The Union Minister for Road Transport and Highways has approved a proposal to levy a ‘green tax’ on old vehicles.
Q. What Is Green Tax?
Under green Tax , Personal vehicles will be charged a tax at the time of renewal of Registration Certification after 15 years.
The policy will come into effect from April 1, 2022.
The levy may differ depending on fuel (petrol/diesel) and type of vehicle.
The proposal will now go to the States for consultation before it is formally notified.
It includes 10-25% of road tax on transport vehicles older than eight years at the time of renewal of fitness certificate.

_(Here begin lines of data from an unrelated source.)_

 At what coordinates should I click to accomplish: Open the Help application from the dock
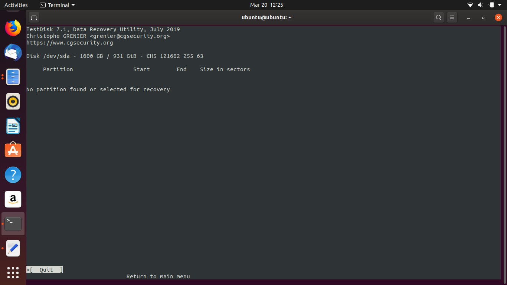[13, 174]
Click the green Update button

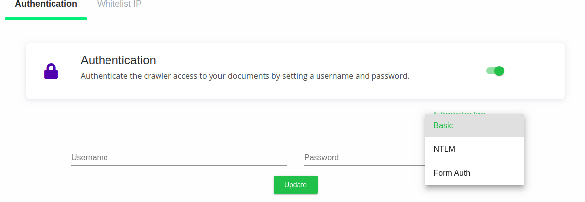[296, 185]
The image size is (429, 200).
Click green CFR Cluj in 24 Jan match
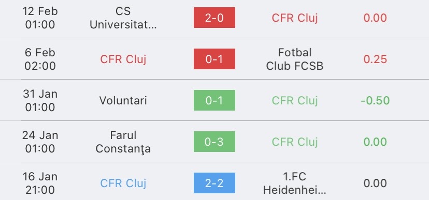295,142
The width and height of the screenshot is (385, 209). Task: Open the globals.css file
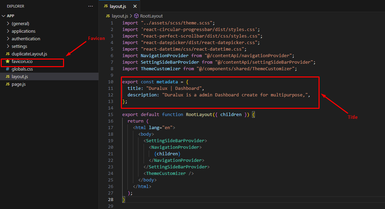(22, 69)
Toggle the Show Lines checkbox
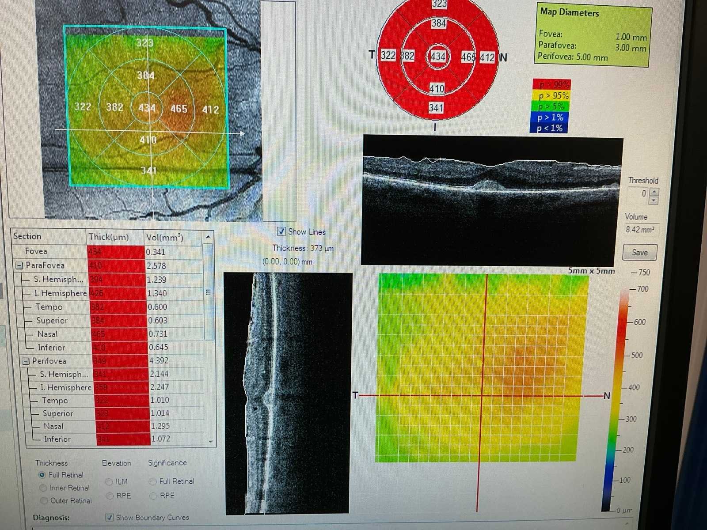This screenshot has height=530, width=707. [281, 231]
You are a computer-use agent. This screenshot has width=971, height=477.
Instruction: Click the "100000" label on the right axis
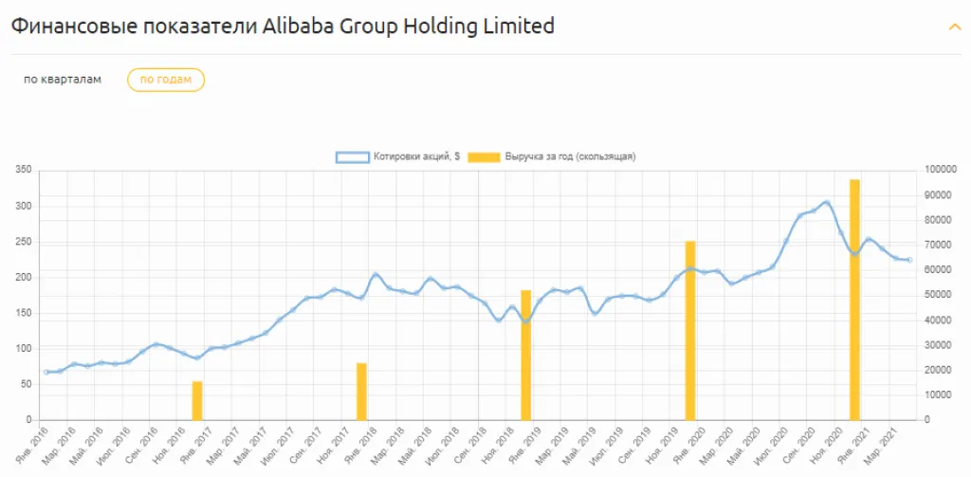click(x=941, y=170)
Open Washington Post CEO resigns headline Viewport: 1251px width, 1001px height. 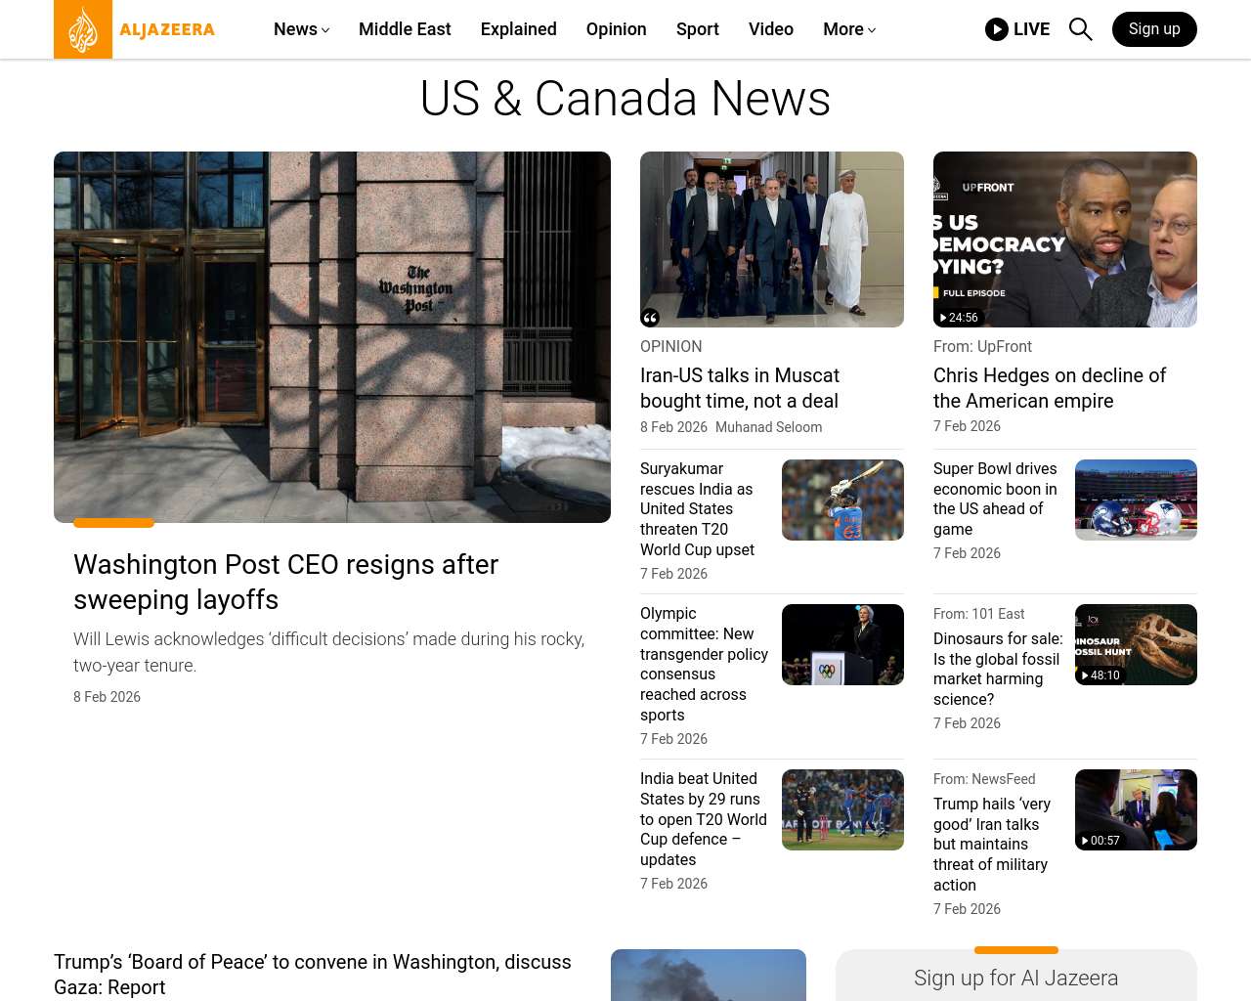(x=285, y=582)
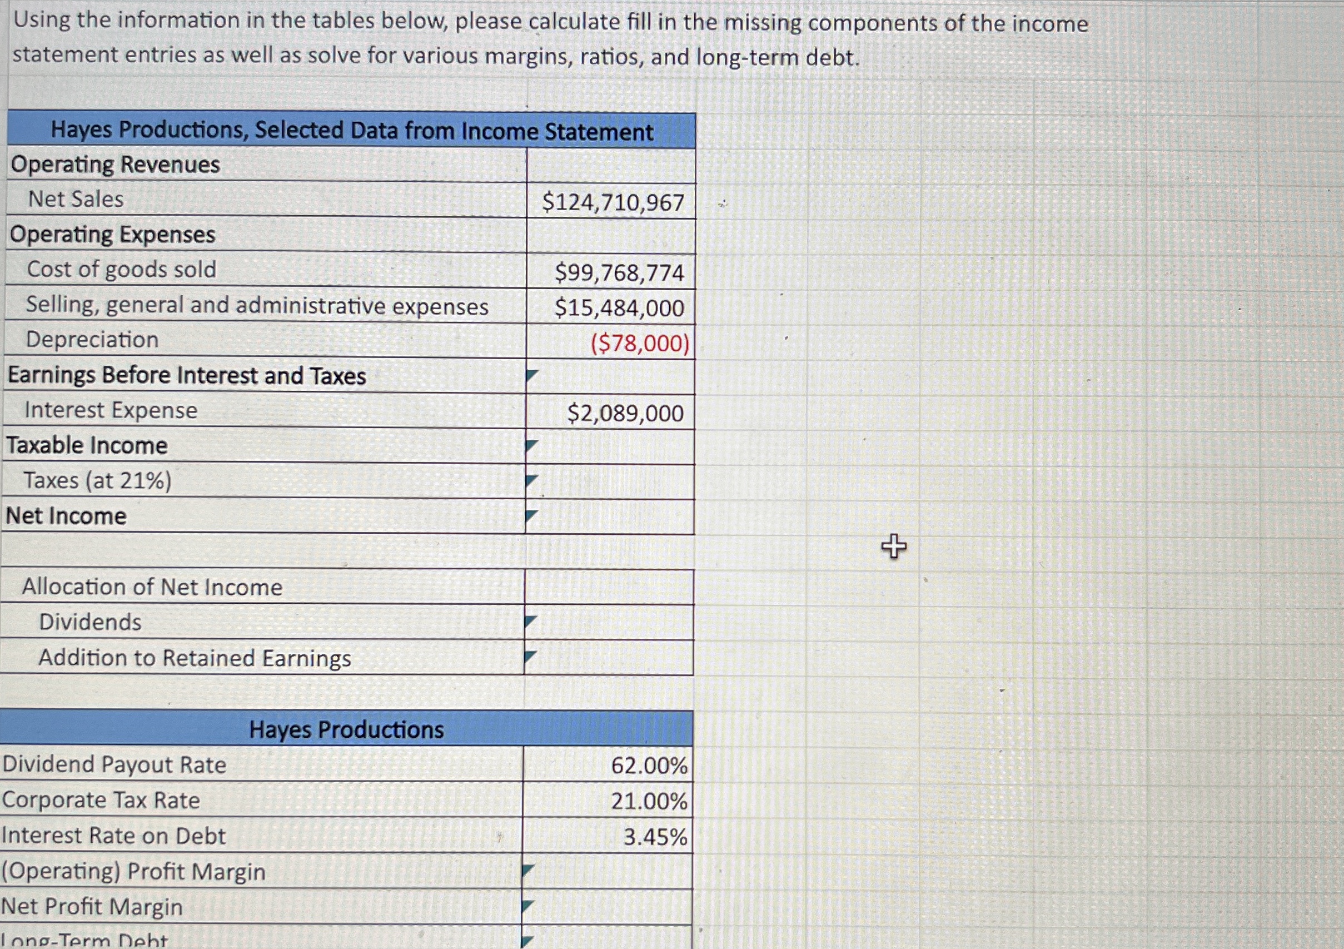Click the blue Income Statement header cell

point(351,131)
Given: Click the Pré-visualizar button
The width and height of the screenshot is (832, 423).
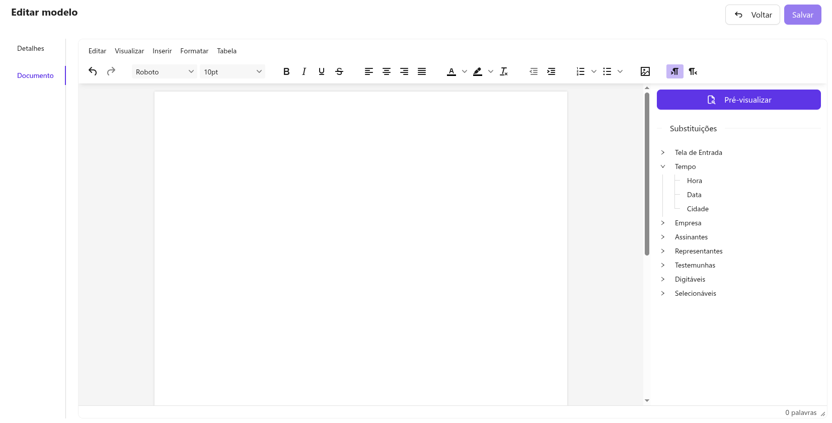Looking at the screenshot, I should (x=738, y=100).
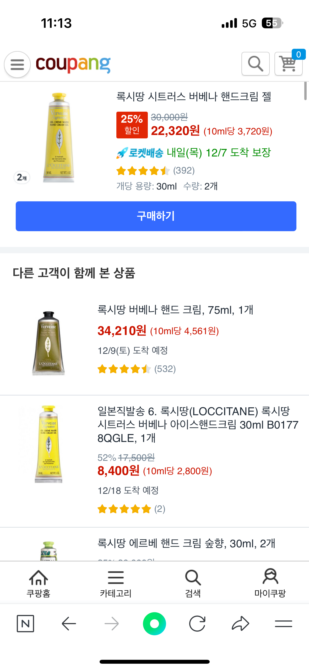309x670 pixels.
Task: Open the shopping cart
Action: click(x=288, y=64)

The proposal on green tax also includes a steeper penalty of up to 50% of road tax for older vehicles registered in some of the highly polluted cities in the country.
Revenue collected from this tax will be kept in a separate account and will be used for tackling pollution, and for States to set up state-of-art facilities for emission monitoring.
Q. Why such a move?
To dissuade people from using vehicles which damage the environment
To motivate people to switch to newer, less polluting vehicles
Green tax will reduce the pollution level, and make the polluter pay for pollution
Q. What are the exemptions to this tax?
Vehicles like strong hybrids, electric vehicles and alternate fuels like CNG, ethanol, LPG etc to be exempted;
Vehicles used in farming, such as tractor, harvester, tiller etc to be exempted;
Q. What are Other proposals by ministry?
The Ministry also approved a watered-down policy of deregistration and scrapping of vehicles, bringing only those vehicles owned by government departments and PSUs and are older than 15 years under its ambit.
In 2016, the Centre had floated a draft Voluntary Vehicle Fleet Modernization Programme that aimed to take 28 million decade-old vehicles off the road.